La population de l’Algérie est majoritairement jeune et l’Etat a du mal à répondre à leurs préoccupations.
vendredi 19 septembre 2008.

Les jeunes en Algérie. La conception de l’harmonie entre les objectifs à long terme et les besoins à court terme est telle qu’elle a incité plus d’un à s’interroger comment dans un pays comme l’Algérie qui s’emploie à alléger la crise du logement et la dépendance alimentaire à travers des programmes de développement et d’importantes enveloppes financières, trouve-t-on des jeunes qui optent pour le travail dans une administration plutôt que dans les secteurs de l’agriculture et du bâtiment où l’offre reste importante ? La remarque est certes judicieuse, appropriée même sauf qu’elle déroute par sa totale déconnexion avec la réalité en plus de son caractère strictement conjoncturel. La réalité est que nos campagnes se vident de jour en jour, de leur sève, de leur jeunesse qui préfère les faubourgs et que les « anciens », ratatinés par l’âge, n’ont plus la force de biner, de piocher et de s’arc-bouter sur une terre souvent ingrate et qui a, certes, besoin de bras. A Oran, il y a quelques mois, prenant comme prétexte la chute du Mouloudia en deuxième division, les Hamraoua ont mis la ville carrément à sac. 150 voitures ont été incendiées 170 personnes ont été blessées, parmi lesquelles une centaine de policiers, des cabines téléphoniques ont été éventrées, des magasins ont été pillés et méthodiquement razziés.

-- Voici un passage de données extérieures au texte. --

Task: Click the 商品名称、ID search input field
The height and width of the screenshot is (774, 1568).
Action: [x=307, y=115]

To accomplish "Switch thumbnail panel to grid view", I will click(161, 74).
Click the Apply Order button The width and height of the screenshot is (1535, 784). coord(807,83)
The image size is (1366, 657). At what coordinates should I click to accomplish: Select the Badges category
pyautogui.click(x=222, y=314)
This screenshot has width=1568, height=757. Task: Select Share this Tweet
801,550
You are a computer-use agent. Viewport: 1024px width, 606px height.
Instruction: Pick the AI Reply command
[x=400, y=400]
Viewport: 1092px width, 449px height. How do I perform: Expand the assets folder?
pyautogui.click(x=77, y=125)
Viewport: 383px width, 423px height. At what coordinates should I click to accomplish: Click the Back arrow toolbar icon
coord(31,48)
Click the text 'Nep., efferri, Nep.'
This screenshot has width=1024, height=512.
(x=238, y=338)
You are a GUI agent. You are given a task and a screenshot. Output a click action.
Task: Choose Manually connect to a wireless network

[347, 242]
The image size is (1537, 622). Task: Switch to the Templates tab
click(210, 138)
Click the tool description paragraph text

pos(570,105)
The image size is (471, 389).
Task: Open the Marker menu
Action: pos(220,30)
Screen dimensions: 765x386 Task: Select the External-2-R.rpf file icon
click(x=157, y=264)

Bilan : plusieurs milliards de centimes de dégâts, 60 individus ont été arrêtés et mis sous mandat de dépôt en attendant de répondre de leurs délits devant les juges. Ces manifestants issus du plus symbolique quartier d’Oran n’étaient pas seuls, vous vous en doutez. Ils ont été aidés et soutenus par des quartiers entiers de la ville, comme St-Pierre par exemple et Sidi El-Houari. Des jeunes dans leur grande majorité... et pas nécessairement fans du MCO. Certains même n’avaient rien à voir avec le sport en général et encore moins avec le foot. Non, ce qui cristallisait leur colère autour de la bannière hamraouie c’était la « hogra ». La hogra d’un club, la hogra d’une ville, la hogra de milliers de jeunes sans espoir qui n’avaient que cette icône pour se sentir exister, qui n’avaient que cette étoile par laquelle ils pouvaient briller. Mais au-delà de ces clameurs qui ont tétanisé pendant une semaine la ville de la violence souvent gratuite qui s’est déferlée, ne faudrait-il pas voir là les signes d’un mal encore plus profond qui ronge les jeunes à savoir le désœuvrement, le chômage en Algérie, le sous-emploi et un perpétuel statut de laissés-pour-compte. Car comment décoder et décrypter le mouvement de foule qui a eu lieu au même moment mais à dix kilomètres de là, à Hassi Bounif sur la route d’Arzew sinon que ce mal est effectivement identique, partout le même ? Du reste les manifestations qui ont émaillé l’année dernière certaines villes à proximité des grands centres pétroliers et gaziers du sud du pays répondent parfaitement à ce diagnostic.